- [Given instruction]: Reproduce the material from its first line up to and including the line with "[x=723, y=421]", word for word, and leave out the pictures.

- [Available records]:
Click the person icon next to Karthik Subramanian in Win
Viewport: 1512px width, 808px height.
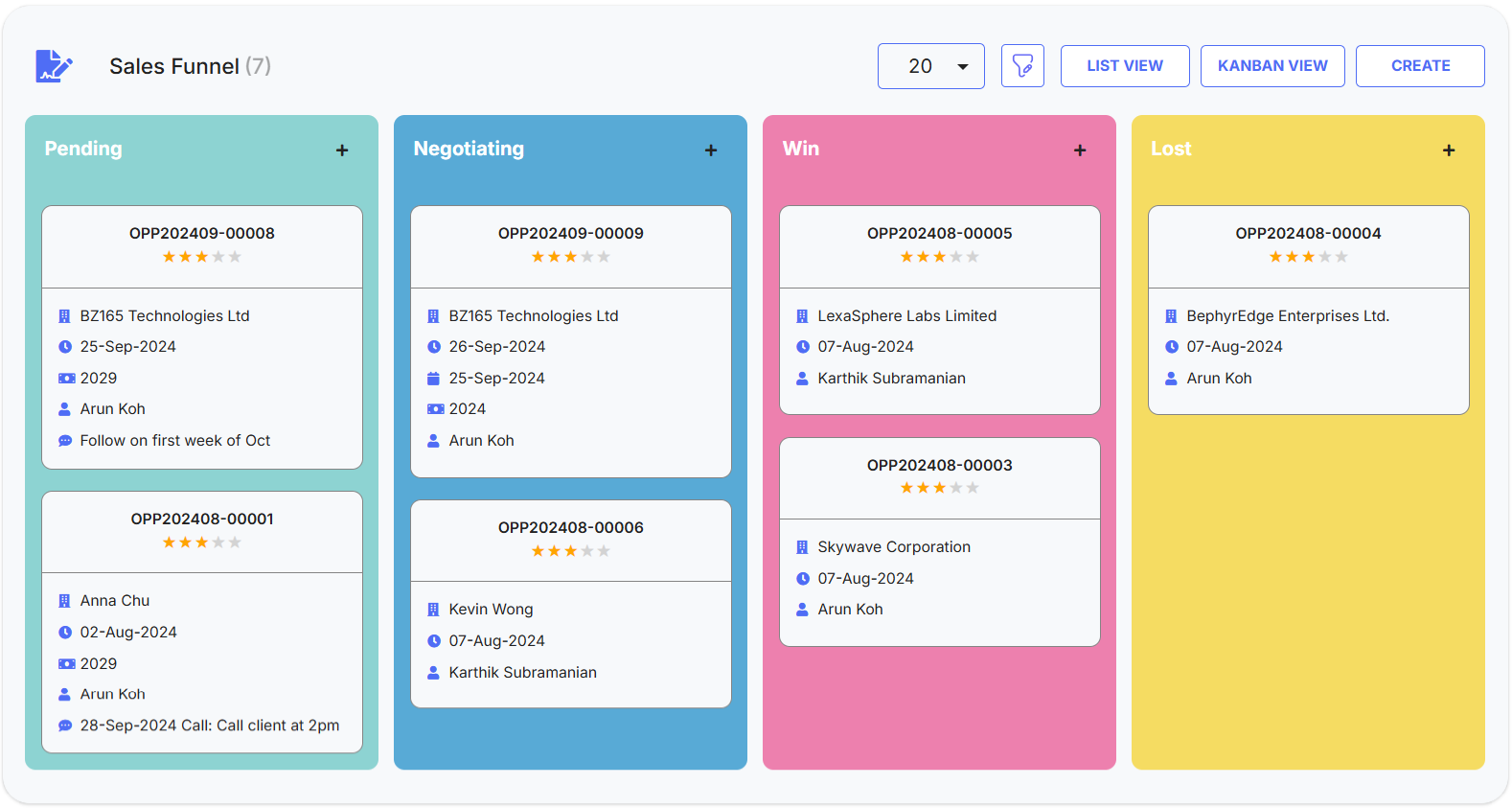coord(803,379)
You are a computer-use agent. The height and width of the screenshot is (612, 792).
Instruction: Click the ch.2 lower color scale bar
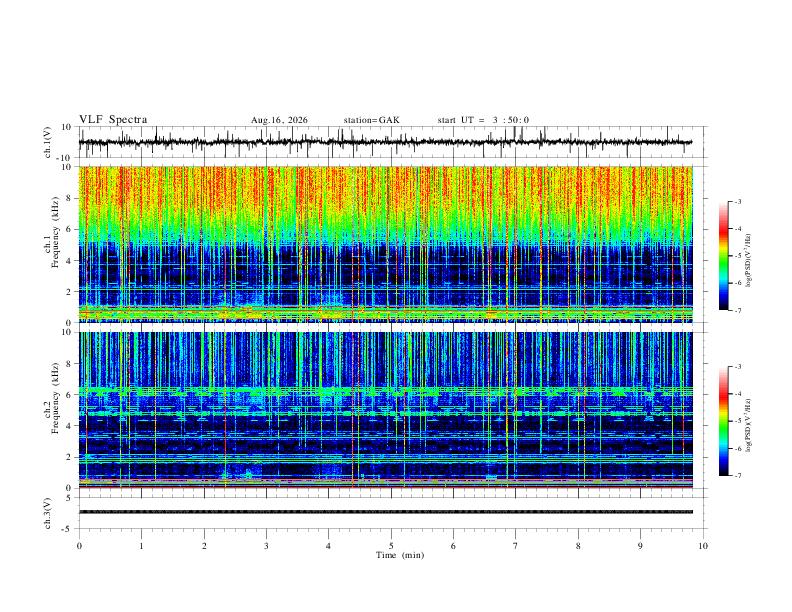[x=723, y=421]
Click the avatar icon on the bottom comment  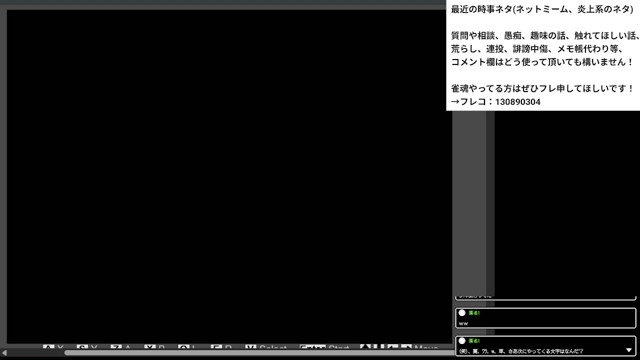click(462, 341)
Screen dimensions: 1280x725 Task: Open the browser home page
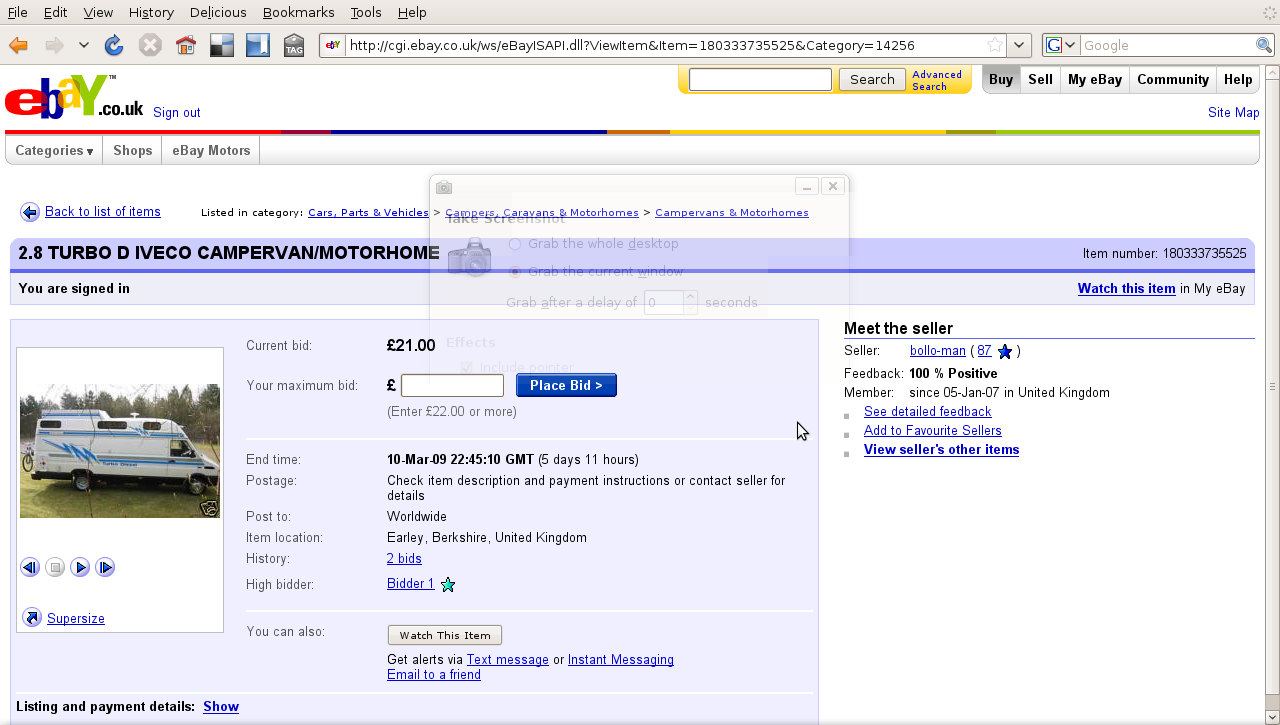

- [Exercise solution]:
Click the person icon next to Karthik Subramanian in Win
Viewport: 1512px width, 808px height.
coord(803,379)
You are a computer-use agent. The height and width of the screenshot is (612, 792).
Instruction: Click the ch.2 lower color scale bar
[x=723, y=421]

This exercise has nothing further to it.